電子マネー

電子マネー

QRコード決済の台頭による電子マネーのシェア低下

QRコード決済の急成長により、電子マネーの決済額シェアは低下傾向にあります。2024年のデータでは、電子マネーの決済額は前年比3.1%減、シェアも5.1%から4.4%に縮小しました。

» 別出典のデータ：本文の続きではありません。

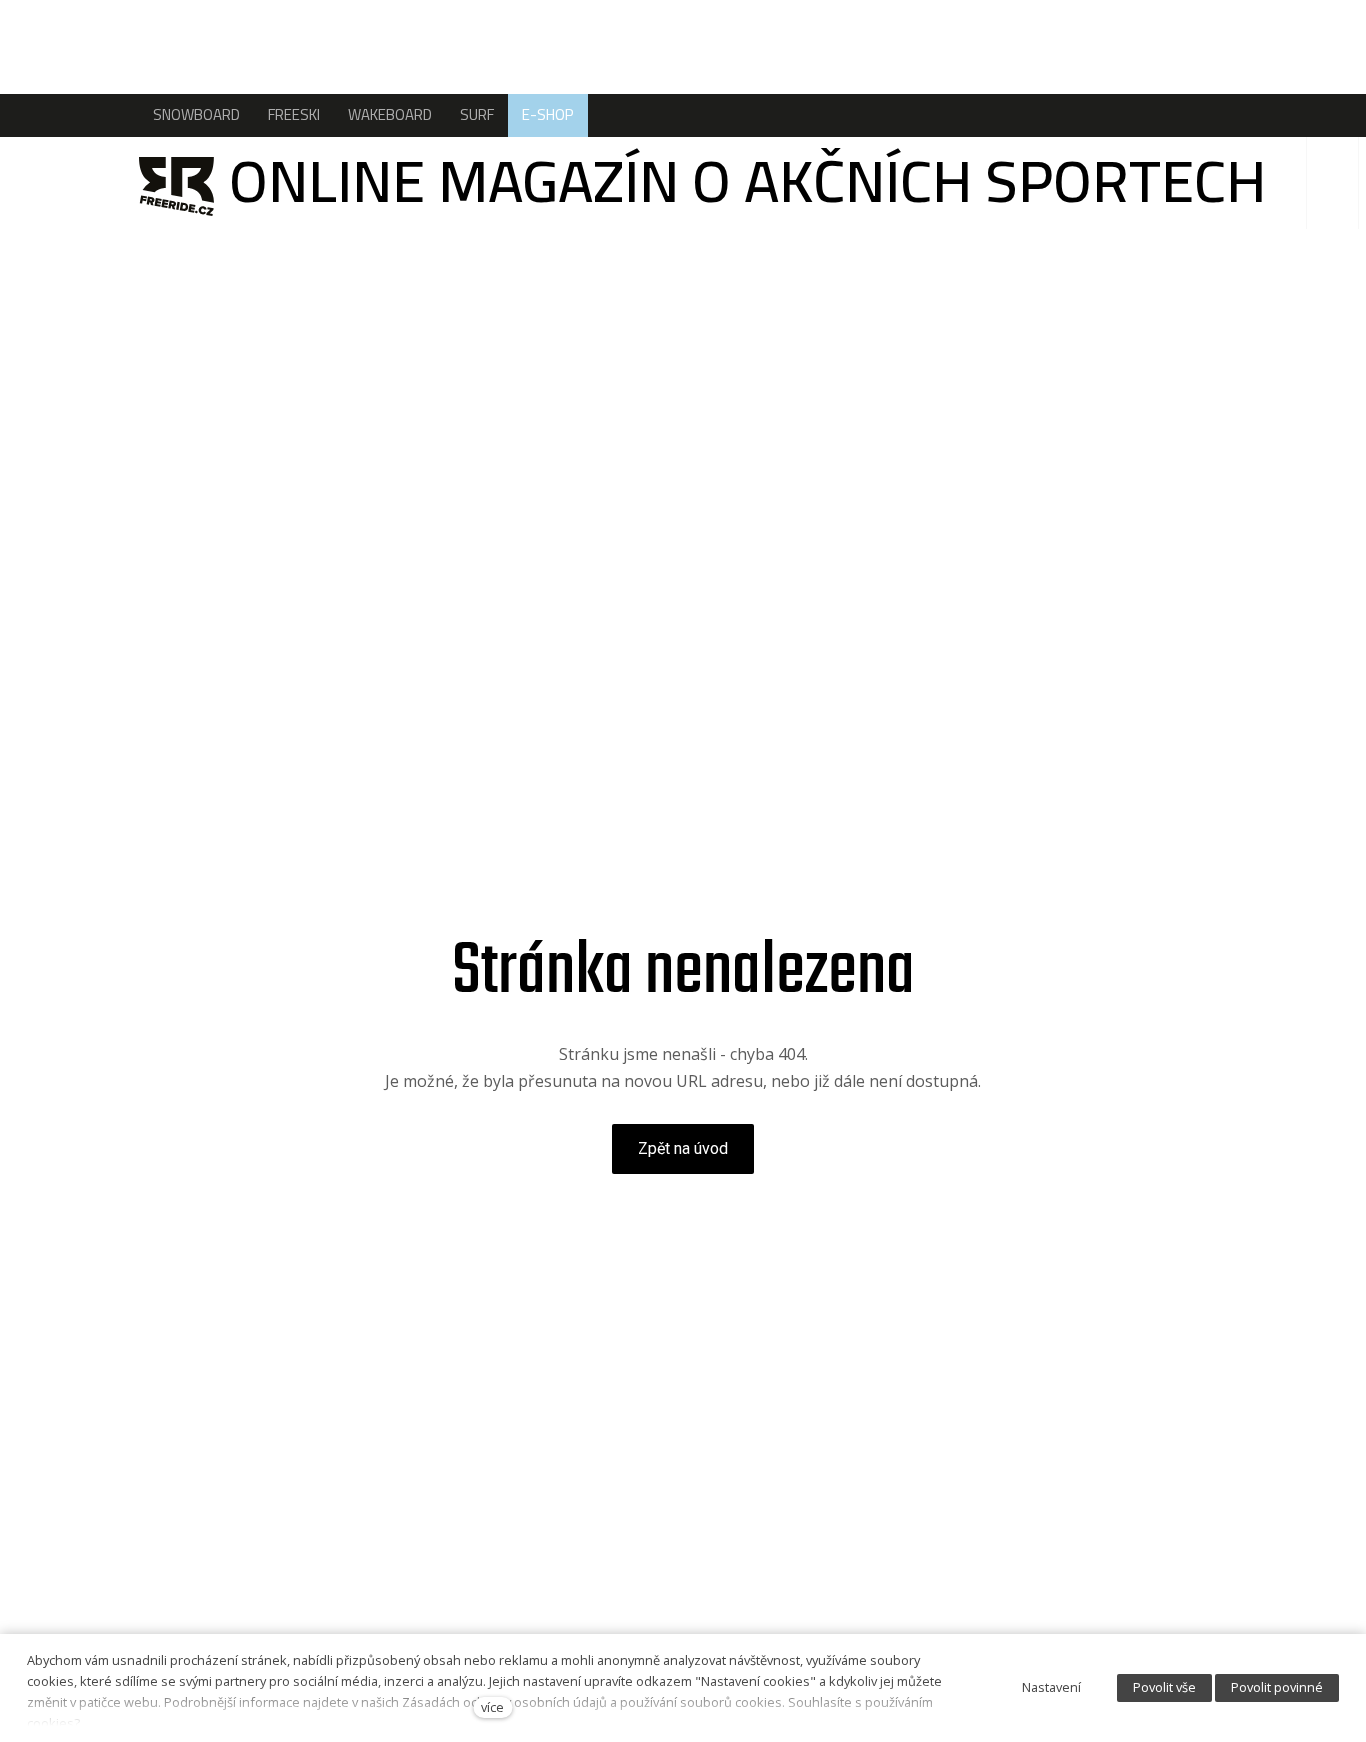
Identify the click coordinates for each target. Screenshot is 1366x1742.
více (492, 1707)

しかし、これは電子マネーの需要がなくなったわけではありません。決済額自体は微増傾向にあり、その根強い需要が示されています。

交通系電子マネーの強み

圧倒的な処理速度

Suica、PASMOなどの交通系ICカードは、改札などで一瞬の処理速度が求められる場面において、QRコード決済では代替できない独自の強みを持っています。0.1秒単位での決済完了が求められる交通機関での利用では、非接触IC技術の優位性は揺るぎません。

月間利用件数3億件突破

2024年7月、全国の交通系ICカード発行会社9社は、月間利用件数が初めて3億件を突破したと発表しました。これは、通勤・通学といった日常的な移動に加え、コンビニなどでの少額決済でも広く利用されていることを示しています。

相互利用の拡大

全国の主要交通系ICカード(Suica、PASMO、ICOCA、Kitaca、TOICA、manaca、PiTaPa、SUGOCA、nimoca、はやかけん)は相互利用が可能となっており、一枚のカードで全国各地の交通機関や加盟店を利用できる利便性があります。

流通系電子マネーの変化

WAON、nanaco、楽天Edyの現状

イオングループのWAON、セブン&アイグループのnanaco、楽天の楽天Edyといった流通系電子マネーは、それぞれ自社グループの店舗での利用が中心でした。しかし、QRコード決済の台頭により、各社は戦略の見直しを迫られています。

モバイルアプリへの移行

nanacoは2021年にモバイルアプリ「nanaco」を刷新し、スマートフォンでの利用を強化。WAONもイオンペイとの連携を進めています。楽天は、楽天Edyから楽天ペイへの移行を促進しており、今後は流通系電子マネーからQRコード決済への棲み分けが進むと考えられます。

電子マネーの今後の役割

特定用途での強み維持

電子マネーは、以下のような特定用途では今後も強みを維持すると考えられます:

  • 交通機関での利用(高速処理が必要)
  • 少額決済(100円、200円といった小銭の代替)
  • 自動販売機(非接触決済の利便性)
  • 高齢者層(スマートフォンを持たない層)

QRコード決済との共存

今後は、QRコード決済が主流となりつつも、用途や場面に応じて電子マネーとQRコード決済を使い分ける「共存」の時代になると予想されます。各事業者も、両方の決済手段を提供することで、ユーザーの多様なニーズに対応していくでしょう。